[Extracted records]
^^^^^^^^^^^^^^^^
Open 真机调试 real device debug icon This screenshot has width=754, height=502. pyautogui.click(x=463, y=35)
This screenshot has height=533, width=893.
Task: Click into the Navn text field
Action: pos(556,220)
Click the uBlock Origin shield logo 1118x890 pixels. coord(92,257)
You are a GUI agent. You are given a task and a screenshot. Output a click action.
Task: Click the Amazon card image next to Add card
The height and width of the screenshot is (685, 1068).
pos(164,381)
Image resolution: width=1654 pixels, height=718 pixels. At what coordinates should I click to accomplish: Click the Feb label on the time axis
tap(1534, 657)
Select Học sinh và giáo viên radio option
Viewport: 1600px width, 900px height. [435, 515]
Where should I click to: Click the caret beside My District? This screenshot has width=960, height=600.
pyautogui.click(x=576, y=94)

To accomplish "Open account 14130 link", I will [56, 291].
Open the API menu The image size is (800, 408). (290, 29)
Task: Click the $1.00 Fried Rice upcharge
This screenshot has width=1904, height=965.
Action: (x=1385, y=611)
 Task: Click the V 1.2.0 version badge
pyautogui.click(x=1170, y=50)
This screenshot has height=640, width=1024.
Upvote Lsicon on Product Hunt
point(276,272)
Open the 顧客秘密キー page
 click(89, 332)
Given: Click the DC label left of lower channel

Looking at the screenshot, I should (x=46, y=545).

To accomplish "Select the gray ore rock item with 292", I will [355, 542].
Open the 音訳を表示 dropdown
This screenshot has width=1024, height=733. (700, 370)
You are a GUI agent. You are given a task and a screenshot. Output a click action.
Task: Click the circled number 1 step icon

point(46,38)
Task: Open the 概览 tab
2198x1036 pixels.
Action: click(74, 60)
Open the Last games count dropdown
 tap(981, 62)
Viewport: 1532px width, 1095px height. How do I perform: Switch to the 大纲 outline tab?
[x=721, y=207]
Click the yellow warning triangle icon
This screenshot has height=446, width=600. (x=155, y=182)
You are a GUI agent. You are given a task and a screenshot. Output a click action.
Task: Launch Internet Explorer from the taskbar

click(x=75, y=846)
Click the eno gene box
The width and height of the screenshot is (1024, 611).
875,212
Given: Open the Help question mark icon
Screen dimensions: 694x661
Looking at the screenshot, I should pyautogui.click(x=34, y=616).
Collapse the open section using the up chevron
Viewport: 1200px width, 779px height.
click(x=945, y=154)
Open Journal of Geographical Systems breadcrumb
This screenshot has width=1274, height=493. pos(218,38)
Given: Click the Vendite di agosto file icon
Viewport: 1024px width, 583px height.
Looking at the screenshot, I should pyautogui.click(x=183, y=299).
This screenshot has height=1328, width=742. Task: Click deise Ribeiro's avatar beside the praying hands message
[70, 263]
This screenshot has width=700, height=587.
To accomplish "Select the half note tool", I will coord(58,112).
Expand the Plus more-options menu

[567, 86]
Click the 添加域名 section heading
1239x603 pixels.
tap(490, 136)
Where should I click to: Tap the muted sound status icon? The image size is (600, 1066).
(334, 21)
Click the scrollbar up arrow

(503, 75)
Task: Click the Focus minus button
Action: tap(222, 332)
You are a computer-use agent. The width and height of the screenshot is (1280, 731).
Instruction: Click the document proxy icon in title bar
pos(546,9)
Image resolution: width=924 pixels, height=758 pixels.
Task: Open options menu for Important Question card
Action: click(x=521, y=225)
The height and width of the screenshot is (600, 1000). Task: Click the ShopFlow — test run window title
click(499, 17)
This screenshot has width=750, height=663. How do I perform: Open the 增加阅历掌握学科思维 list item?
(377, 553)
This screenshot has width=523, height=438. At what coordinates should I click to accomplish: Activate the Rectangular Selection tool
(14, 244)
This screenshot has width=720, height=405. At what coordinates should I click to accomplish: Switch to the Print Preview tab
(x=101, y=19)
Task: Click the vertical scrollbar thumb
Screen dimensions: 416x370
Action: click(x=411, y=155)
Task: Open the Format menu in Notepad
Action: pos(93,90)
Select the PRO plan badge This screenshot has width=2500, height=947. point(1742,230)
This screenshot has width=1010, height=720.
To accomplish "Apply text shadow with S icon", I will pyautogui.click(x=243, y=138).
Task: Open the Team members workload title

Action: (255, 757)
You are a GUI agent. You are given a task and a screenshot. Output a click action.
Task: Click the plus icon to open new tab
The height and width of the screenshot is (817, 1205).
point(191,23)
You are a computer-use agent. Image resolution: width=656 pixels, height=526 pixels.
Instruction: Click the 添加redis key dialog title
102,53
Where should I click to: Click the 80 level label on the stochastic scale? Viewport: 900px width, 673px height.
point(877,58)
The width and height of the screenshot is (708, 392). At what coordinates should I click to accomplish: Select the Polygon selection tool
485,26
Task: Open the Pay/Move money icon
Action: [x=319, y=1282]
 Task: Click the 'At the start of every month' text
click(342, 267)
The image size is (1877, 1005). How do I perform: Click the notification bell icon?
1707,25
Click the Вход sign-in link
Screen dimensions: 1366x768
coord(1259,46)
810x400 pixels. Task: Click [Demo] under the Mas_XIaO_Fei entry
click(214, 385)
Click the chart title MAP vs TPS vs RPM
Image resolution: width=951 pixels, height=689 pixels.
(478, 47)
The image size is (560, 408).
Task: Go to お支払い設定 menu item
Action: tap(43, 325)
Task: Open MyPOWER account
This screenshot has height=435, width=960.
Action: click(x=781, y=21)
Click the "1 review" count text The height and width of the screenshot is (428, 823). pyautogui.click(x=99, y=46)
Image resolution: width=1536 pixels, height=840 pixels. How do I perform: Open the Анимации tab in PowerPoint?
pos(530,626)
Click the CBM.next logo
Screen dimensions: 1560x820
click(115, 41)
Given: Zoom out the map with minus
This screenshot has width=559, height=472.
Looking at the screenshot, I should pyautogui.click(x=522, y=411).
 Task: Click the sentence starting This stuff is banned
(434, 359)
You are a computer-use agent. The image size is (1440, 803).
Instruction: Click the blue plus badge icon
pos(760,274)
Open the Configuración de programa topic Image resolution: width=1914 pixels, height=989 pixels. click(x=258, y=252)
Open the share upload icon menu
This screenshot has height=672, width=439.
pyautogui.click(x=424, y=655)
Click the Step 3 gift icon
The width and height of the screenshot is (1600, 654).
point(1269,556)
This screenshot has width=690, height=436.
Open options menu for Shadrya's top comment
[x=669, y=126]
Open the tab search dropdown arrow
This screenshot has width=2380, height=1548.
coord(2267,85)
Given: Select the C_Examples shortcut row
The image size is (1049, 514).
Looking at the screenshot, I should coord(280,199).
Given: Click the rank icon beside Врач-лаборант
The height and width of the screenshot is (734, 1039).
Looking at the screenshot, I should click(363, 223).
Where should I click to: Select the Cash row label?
^^^^^^^^^^^^^^^^
_Work required:_ An exact restatement of the data above is required.

_Response for this exercise:_
Open 真机调试 real device debug icon This screenshot has width=754, height=502. pyautogui.click(x=463, y=35)
This screenshot has height=533, width=893.
Task: Click into the Navn text field
Action: pos(556,220)
Click the uBlock Origin shield logo 1118x890 pixels. coord(92,257)
You are a GUI agent. You are given a task and a screenshot. Output a click action.
Task: Click the Amazon card image next to Add card
The height and width of the screenshot is (685, 1068).
pos(164,381)
Image resolution: width=1654 pixels, height=718 pixels. At what coordinates should I click to accomplish: Click the Feb label on the time axis
tap(1534, 657)
Select Học sinh và giáo viên radio option
Viewport: 1600px width, 900px height. [435, 515]
Where should I click to: Click the caret beside My District? This screenshot has width=960, height=600.
pyautogui.click(x=576, y=94)

To accomplish "Open account 14130 link", I will [56, 291].
Open the API menu The image size is (800, 408). (290, 29)
Task: Click the $1.00 Fried Rice upcharge
This screenshot has width=1904, height=965.
Action: (x=1385, y=611)
 Task: Click the V 1.2.0 version badge
pyautogui.click(x=1170, y=50)
This screenshot has height=640, width=1024.
Upvote Lsicon on Product Hunt
point(276,272)
Open the 顧客秘密キー page
 click(89, 332)
Given: Click the DC label left of lower channel

Looking at the screenshot, I should (x=46, y=545).

To accomplish "Select the gray ore rock item with 292", I will [355, 542].
Open the 音訳を表示 dropdown
This screenshot has width=1024, height=733. (700, 370)
You are a GUI agent. You are given a task and a screenshot. Output a click action.
Task: Click the circled number 1 step icon

point(46,38)
Task: Open the 概览 tab
2198x1036 pixels.
Action: click(74, 60)
Open the Last games count dropdown
 tap(981, 62)
Viewport: 1532px width, 1095px height. How do I perform: Switch to the 大纲 outline tab?
[x=721, y=207]
Click the yellow warning triangle icon
This screenshot has height=446, width=600. (x=155, y=182)
You are a GUI agent. You are given a task and a screenshot. Output a click action.
Task: Launch Internet Explorer from the taskbar

click(x=75, y=846)
Click the eno gene box
The width and height of the screenshot is (1024, 611).
875,212
Given: Open the Help question mark icon
Screen dimensions: 694x661
Looking at the screenshot, I should pyautogui.click(x=34, y=616).
Collapse the open section using the up chevron
Viewport: 1200px width, 779px height.
click(x=945, y=154)
Open Journal of Geographical Systems breadcrumb
This screenshot has width=1274, height=493. pos(218,38)
Given: Click the Vendite di agosto file icon
Viewport: 1024px width, 583px height.
Looking at the screenshot, I should pyautogui.click(x=183, y=299).
This screenshot has height=1328, width=742. Task: Click deise Ribeiro's avatar beside the praying hands message
[70, 263]
This screenshot has width=700, height=587.
To accomplish "Select the half note tool", I will coord(58,112).
Expand the Plus more-options menu

[567, 86]
Click the 添加域名 section heading
1239x603 pixels.
tap(490, 136)
Where should I click to: Tap the muted sound status icon? The image size is (600, 1066).
(334, 21)
Click the scrollbar up arrow

(503, 75)
Task: Click the Focus minus button
Action: tap(222, 332)
You are a computer-use agent. The width and height of the screenshot is (1280, 731).
Instruction: Click the document proxy icon in title bar
pos(546,9)
Image resolution: width=924 pixels, height=758 pixels.
Task: Open options menu for Important Question card
Action: click(x=521, y=225)
The height and width of the screenshot is (600, 1000). Task: Click the ShopFlow — test run window title
click(499, 17)
This screenshot has width=750, height=663. How do I perform: Open the 增加阅历掌握学科思维 list item?
(377, 553)
This screenshot has width=523, height=438. At what coordinates should I click to accomplish: Activate the Rectangular Selection tool
(14, 244)
This screenshot has width=720, height=405. At what coordinates should I click to accomplish: Switch to the Print Preview tab
(x=101, y=19)
Task: Click the vertical scrollbar thumb
Screen dimensions: 416x370
Action: click(x=411, y=155)
Task: Open the Format menu in Notepad
Action: pos(93,90)
Select the PRO plan badge This screenshot has width=2500, height=947. point(1742,230)
This screenshot has width=1010, height=720.
To accomplish "Apply text shadow with S icon", I will pyautogui.click(x=243, y=138).
Task: Open the Team members workload title

Action: (255, 757)
You are a GUI agent. You are given a task and a screenshot. Output a click action.
Task: Click the plus icon to open new tab
The height and width of the screenshot is (817, 1205).
point(191,23)
You are a computer-use agent. Image resolution: width=656 pixels, height=526 pixels.
Instruction: Click the 添加redis key dialog title
102,53
Where should I click to: Click the 80 level label on the stochastic scale? Viewport: 900px width, 673px height.
point(877,58)
The width and height of the screenshot is (708, 392). At what coordinates should I click to accomplish: Select the Polygon selection tool
485,26
Task: Open the Pay/Move money icon
Action: [x=319, y=1282]
 Task: Click the 'At the start of every month' text
click(342, 267)
The image size is (1877, 1005). How do I perform: Click the notification bell icon?
1707,25
Click the Вход sign-in link
Screen dimensions: 1366x768
coord(1259,46)
810x400 pixels. Task: Click [Demo] under the Mas_XIaO_Fei entry
click(214, 385)
Click the chart title MAP vs TPS vs RPM
Image resolution: width=951 pixels, height=689 pixels.
(478, 47)
The image size is (560, 408).
Task: Go to お支払い設定 menu item
Action: tap(43, 325)
Task: Open MyPOWER account
This screenshot has height=435, width=960.
Action: click(x=781, y=21)
Click the "1 review" count text The height and width of the screenshot is (428, 823). pyautogui.click(x=99, y=46)
Image resolution: width=1536 pixels, height=840 pixels. How do I perform: Open the Анимации tab in PowerPoint?
pos(530,626)
Click the CBM.next logo
Screen dimensions: 1560x820
click(115, 41)
Given: Zoom out the map with minus
This screenshot has width=559, height=472.
Looking at the screenshot, I should pyautogui.click(x=522, y=411).
 Task: Click the sentence starting This stuff is banned
(434, 359)
You are a computer-use agent. The image size is (1440, 803).
Instruction: Click the blue plus badge icon
pos(760,274)
Open the Configuración de programa topic Image resolution: width=1914 pixels, height=989 pixels. click(x=258, y=252)
Open the share upload icon menu
This screenshot has height=672, width=439.
pyautogui.click(x=424, y=655)
Click the Step 3 gift icon
The width and height of the screenshot is (1600, 654).
point(1269,556)
This screenshot has width=690, height=436.
Open options menu for Shadrya's top comment
[x=669, y=126]
Open the tab search dropdown arrow
This screenshot has width=2380, height=1548.
coord(2267,85)
Given: Select the C_Examples shortcut row
The image size is (1049, 514).
Looking at the screenshot, I should coord(280,199).
Given: Click the rank icon beside Врач-лаборант
The height and width of the screenshot is (734, 1039).
Looking at the screenshot, I should click(363, 223).
Where should I click to: Select the Cash row label?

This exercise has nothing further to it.